WAT WORDT GEVRAAGD -
1. Neem uit het debatfragment het deel over dat opent met de woorden met "De heer Flach" en sluit met "de voeten kunnen?".
2. Beantwoord de volgende vragen over het debatfragment.
(a) Aan welke waarde blijven we volgens de heer Flach vastzitten?
(b) Welke instantie wil de heer Flach vragen een tussenoplossing op te stellen?
(c) Aan wie moet een betere ondergrens volgens minister Wiersma onder andere recht doen?

GETOONDE TEKST -
== == ==

De heer Flach (SGP):
Dat antwoord heb ik ook gekregen in het debat dat we hebben gevoerd. De bedoeling van deze motie is om een soort tussenoplossing te organiseren, omdat het zoeken naar een specifieke optimale ondergrens tijd gaat kosten, veel tijd. Tot die tijd blijven we vastzitten aan die frustrerende 0,005 mol. Is de minister het met mij eens dat dat frustrerend is, en dat het goed zou zijn als we het RIVM vragen om een soort tussenoplossing op te stellen die in ieder geval nog ver onder die onzekerheden zit maar waar we wel wat beter mee uit de voeten kunnen?
Minister Wiersma:
We zijn het met elkaar eens dat de huidige ondergrens ook niet wetenschappelijk onderbouwd is. We willen allemaal naar een betere ondergrens die ook recht doet aan onder andere de PAS-melders en de bedrijven die daarmee geconfronteerd worden. Maar ik vind het wel van belang dat die ondergrens, als die er komt, ook houdbaar is, zodat we niet weer opnieuw in dezelfde situatie terechtkomen. Er is mij alles aan gelegen dat er een goed onderbouwde wetenschappelijk en juridisch houdbare ondergrens komt. Daarvoor zie ik nog wel vervolgstappen. Op dit moment wordt er ook hard aan gewerkt om die uit te werken. Daar komen we dus nog op terug. Maar als wij dit implementeren door een tussenwaarde te kiezen, dan is het weer een beleidsmatig gekozen waarde, terwijl we juist een onderbouwde drempelwaarde en een rekenkundige ondergrens willen.
De voorzitter:
Tot slot, kort.

== == ==

GETOONDE GEGEVENS -
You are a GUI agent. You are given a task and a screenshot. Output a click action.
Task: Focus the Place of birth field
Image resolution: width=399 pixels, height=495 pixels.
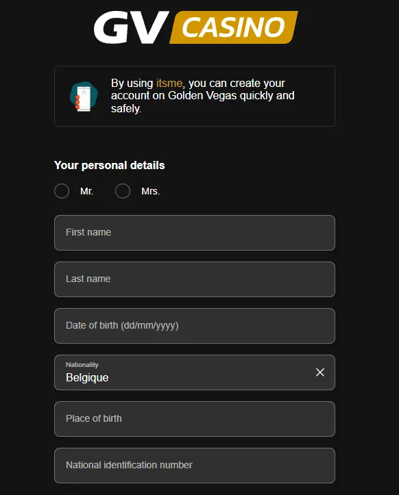pos(195,419)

== == ==

ANTWOORDEN PER OPDRACHT -
1.
De heer Flach (SGP):
Dat antwoord heb ik ook gekregen in het debat dat we hebben gevoerd. De bedoeling van deze motie is om een soort tussenoplossing te organiseren, omdat het zoeken naar een specifieke optimale ondergrens tijd gaat kosten, veel tijd. Tot die tijd blijven we vastzitten aan die frustrerende 0,005 mol. Is de minister het met mij eens dat dat frustrerend is, en dat het goed zou zijn als we het RIVM vragen om een soort tussenoplossing op te stellen die in ieder geval nog ver onder die onzekerheden zit maar waar we wel wat beter mee uit de voeten kunnen?

2.
(a) Aan 0,005 mol.
(b) Het RIVM.
(c) Aan de PAS-melders en de bedrijven die daarmee geconfronteerd worden.